▶ _Record set_:

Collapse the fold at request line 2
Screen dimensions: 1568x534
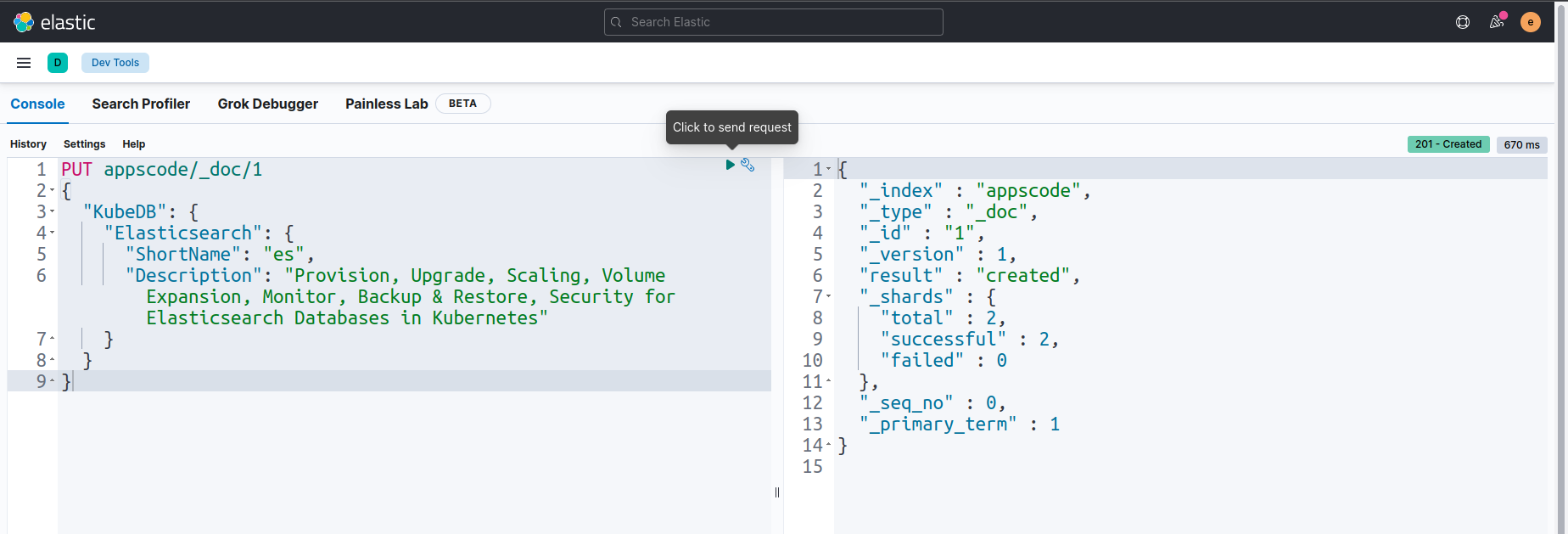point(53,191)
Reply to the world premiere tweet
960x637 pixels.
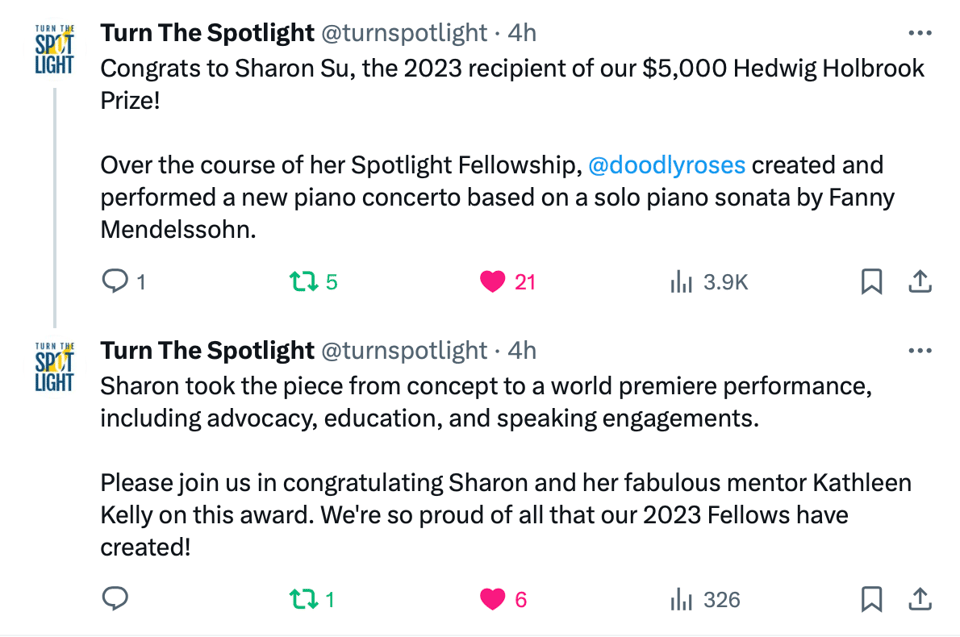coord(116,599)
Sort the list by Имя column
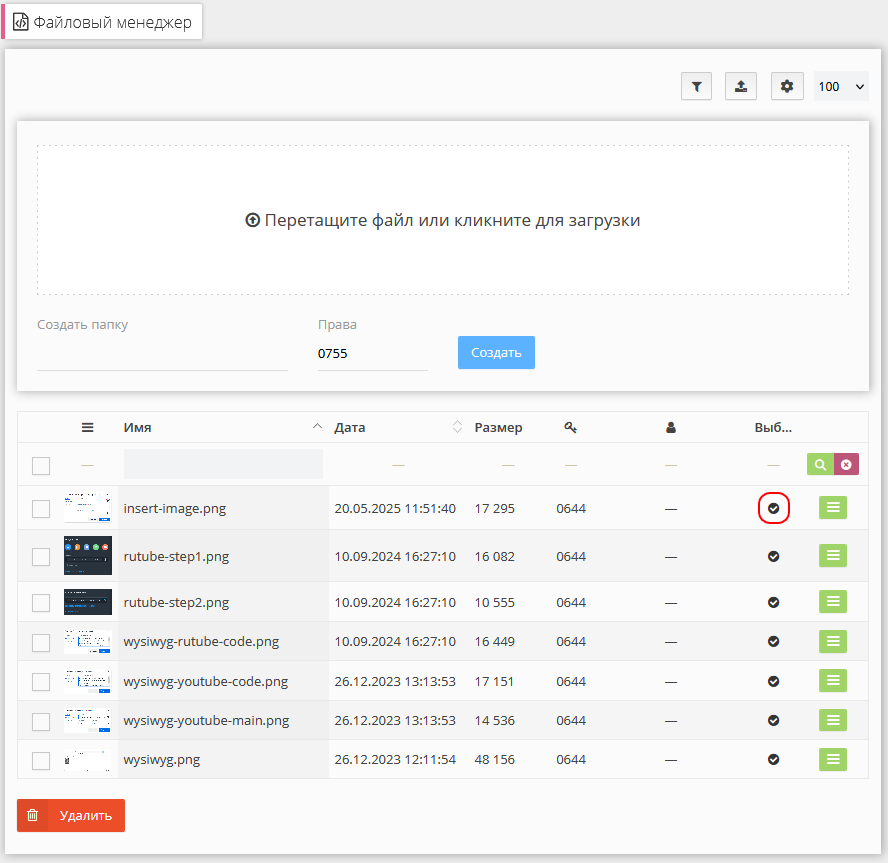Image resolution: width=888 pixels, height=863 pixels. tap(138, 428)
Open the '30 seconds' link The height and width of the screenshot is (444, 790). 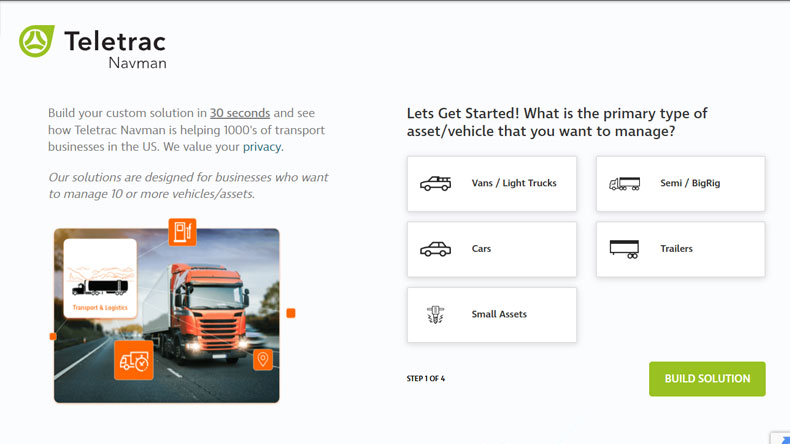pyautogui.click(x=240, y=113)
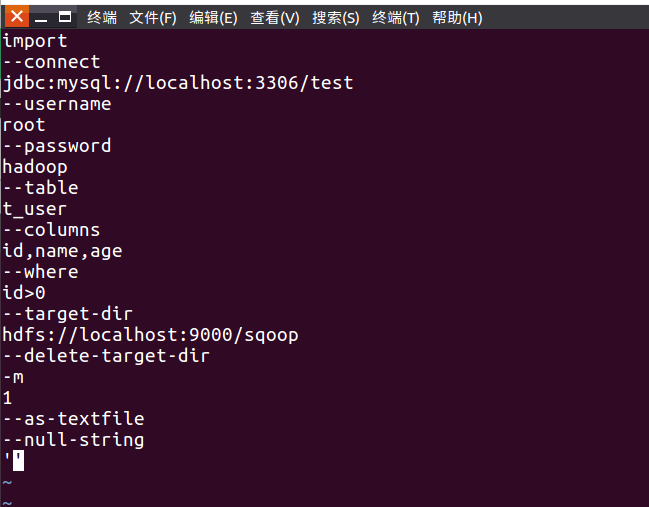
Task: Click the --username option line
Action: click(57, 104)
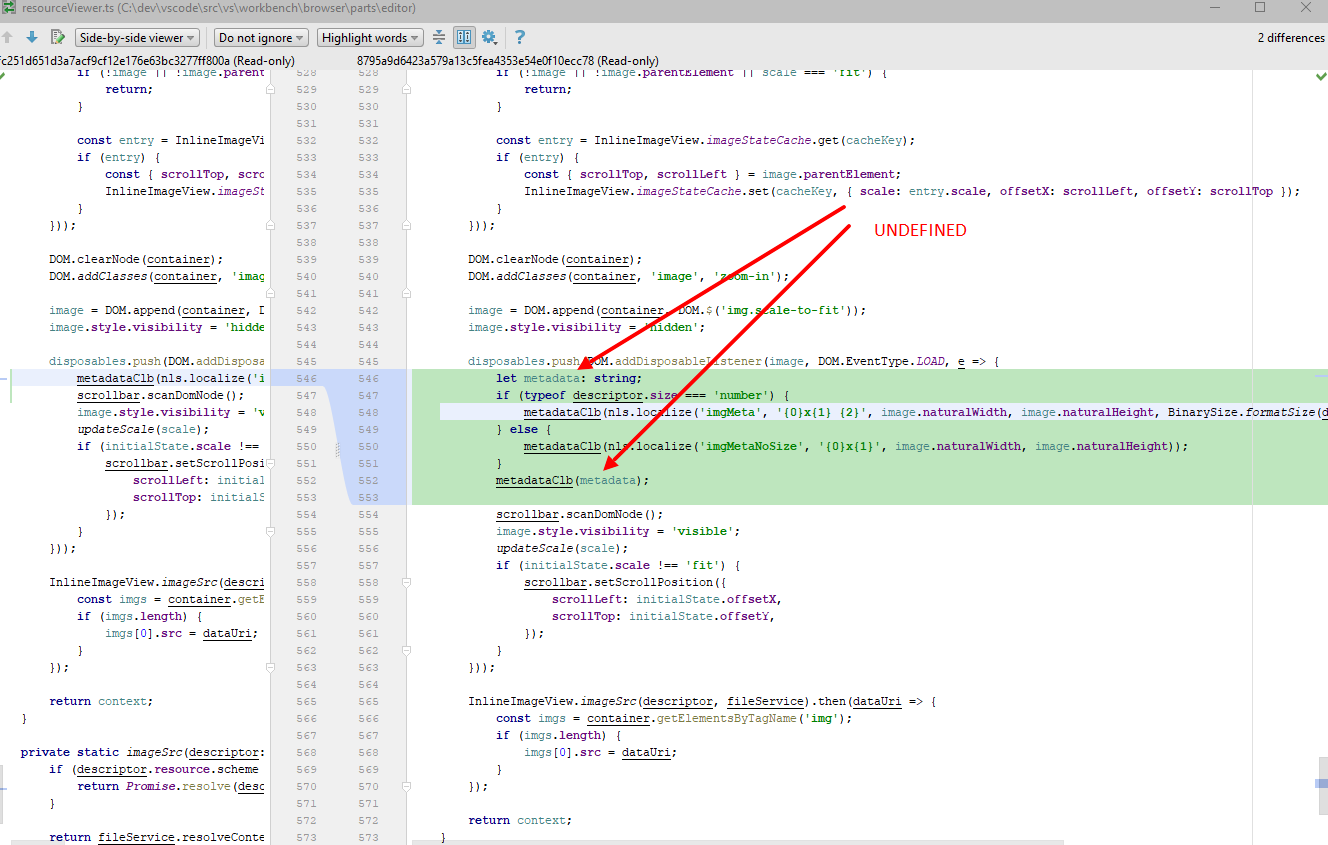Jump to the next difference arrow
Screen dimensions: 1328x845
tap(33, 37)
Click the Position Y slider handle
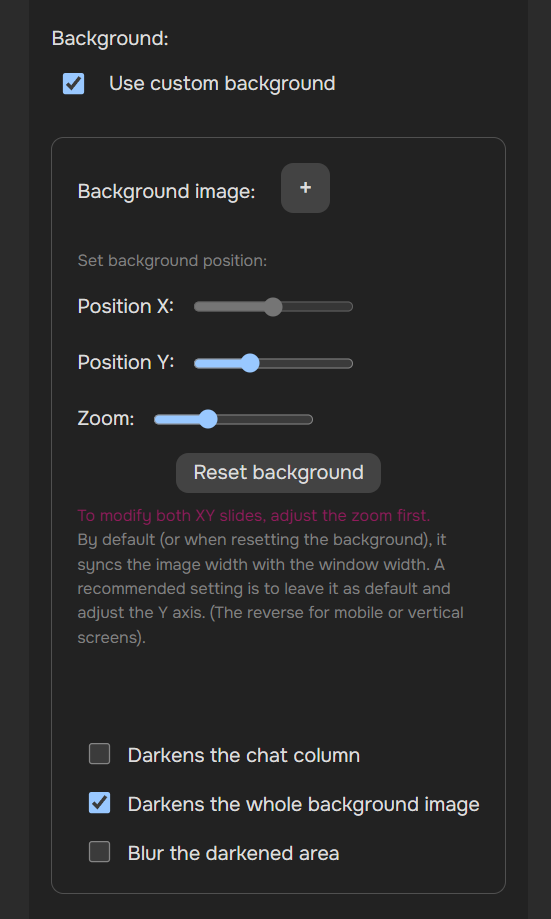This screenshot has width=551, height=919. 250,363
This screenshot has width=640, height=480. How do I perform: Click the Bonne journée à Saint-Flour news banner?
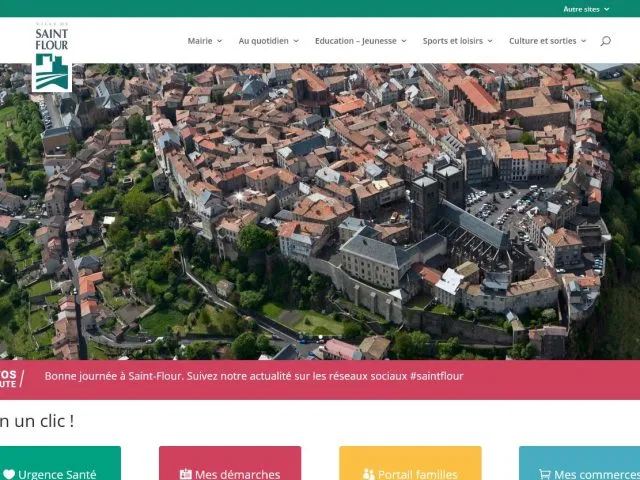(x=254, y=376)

▶ _About this exercise_:
Only the lines from the one that contains "This screenshot has width=640, height=480." to the end of the records, inclusive, are to be quoted exactly, with pictures excluded.

▶ _Answer below_:
This screenshot has width=640, height=480. How do I perform: Click the Bonne journée à Saint-Flour news banner?
(x=254, y=376)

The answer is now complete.